Kevin Walsh and Jim Gavin face a dilemma as the Super 8s conclude.

Kevin Walsh and Jim Gavin
Kevin Walsh and Jim Gavin

THERE WERE A couple of kinks in the Super 8s format brought into the All-Ireland SFC this season.

The first, the possibility of dead rubber games in the final round, was largely unavoidable. Dead rubbers, although unwanted, come with the territory in a round-robin format. Thanks to David Clifford’s last-minute goal in Clones in the previous round, Dublin-Roscommon is the only meaningless tie this weekend.

The second flaw, which could have been prevented, comes down to the scheduling. The All-Ireland semi-finals take place on the weekend of 11/12 August, giving teams just a week to prepare for the biggest game of their season.

The GAA would have been better off playing the round-robin games on three consecutive weekends and leaving a two-week gap to the semi-finals.

The hurling provincial round-robin showed that playing on successive weekends can have a detrimental impact on a team’s performance when they play sides who are coming off a break.

Traditionally, counties had three weeks to prepare for the semi-final games.
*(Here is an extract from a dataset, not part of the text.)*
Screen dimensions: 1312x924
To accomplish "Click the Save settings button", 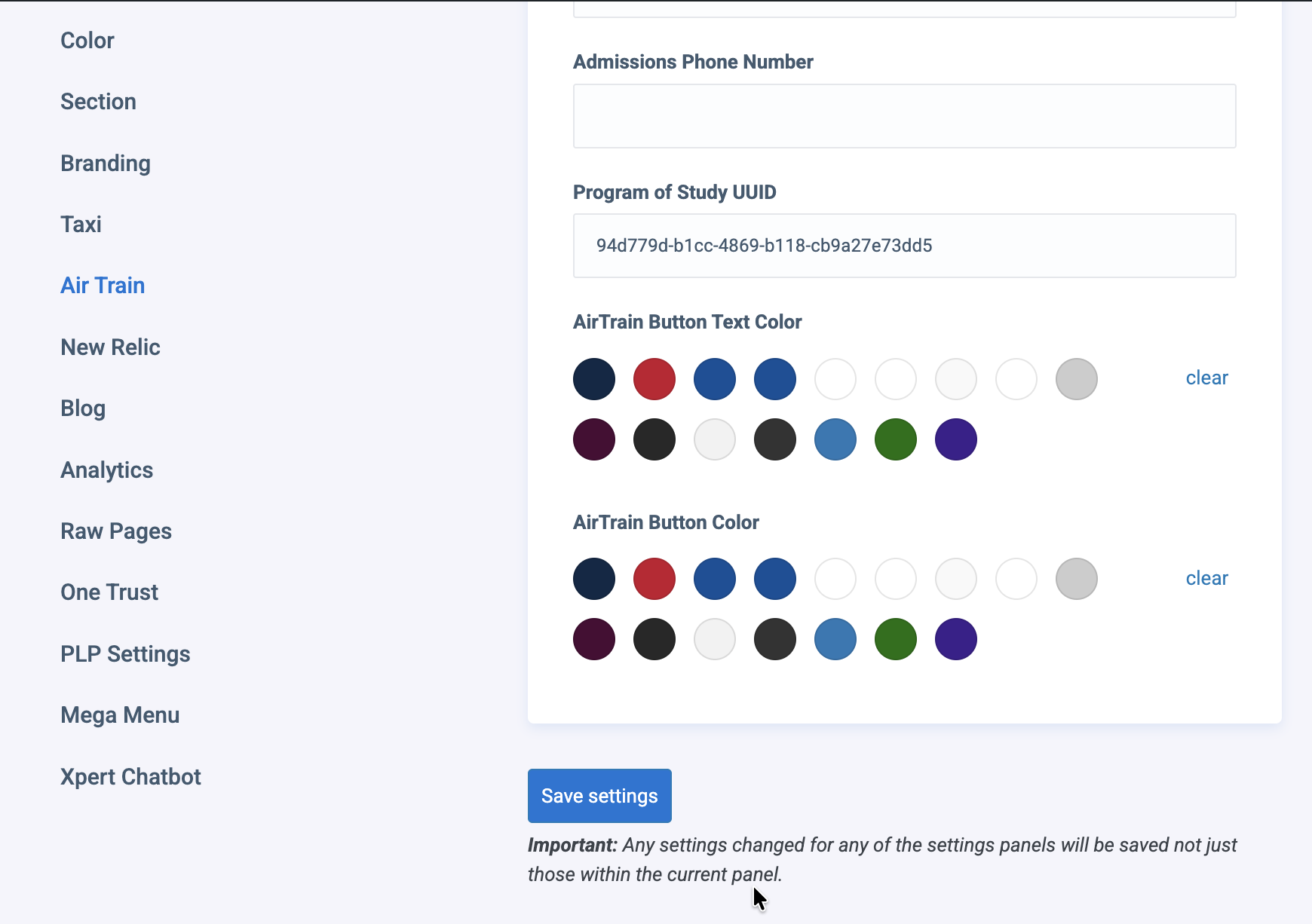I will 599,796.
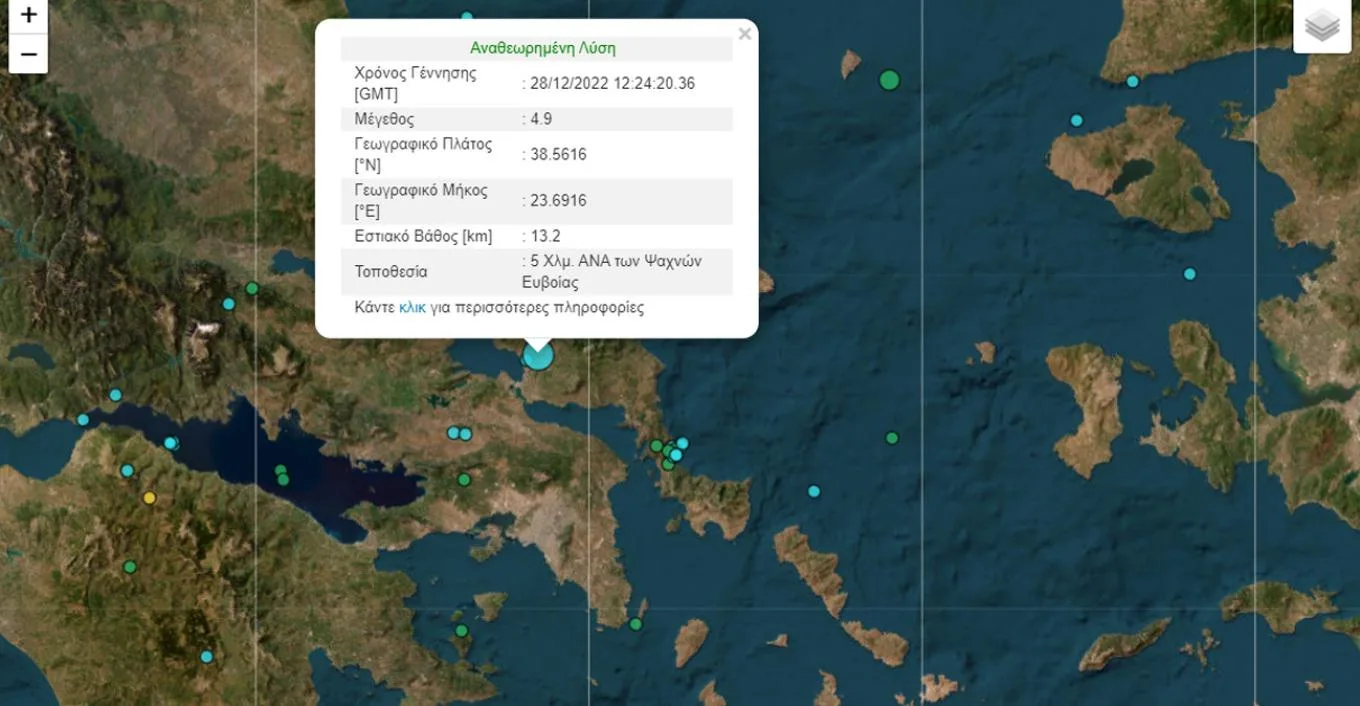Image resolution: width=1360 pixels, height=706 pixels.
Task: Click the magnitude value 4.9 in popup
Action: tap(542, 119)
It meant they had plenty of time to study the opposition, work on a game plan and tailor training sessions with the aim to peak physically in Croke Park.

The new structure of the All-Ireland SFC has drastically changed that this year.

Champions Dublin will be out in action just six days after they play Roscommon. Given they’re already assured of top spot in Group 2, Jim Gavin may consider resting some of his key players with one eye on next weekend.

If Gavin went with his full hand against Roscommon this Sunday and one of his lieutenants like James McCarthy, Ciaran Kilkenny or Brian Fenton picked up an injury, it would look like a very foolish decision.

Ciaran Kilkenny Source: James Crombie/INPHO

Like Brian Cody with Kilkenny, Gavin doesn’t like to give out championship jerseys easily but these are exceptional circumstances. He did rotate his team for the last two Division 1 league games against Galway and Monaghan, with David Byrne, Ciaran Reddin, Colm Basquel, Paddy Small, Shane Carthy, Conor McHugh and Kevin McManamon all earning rare starts.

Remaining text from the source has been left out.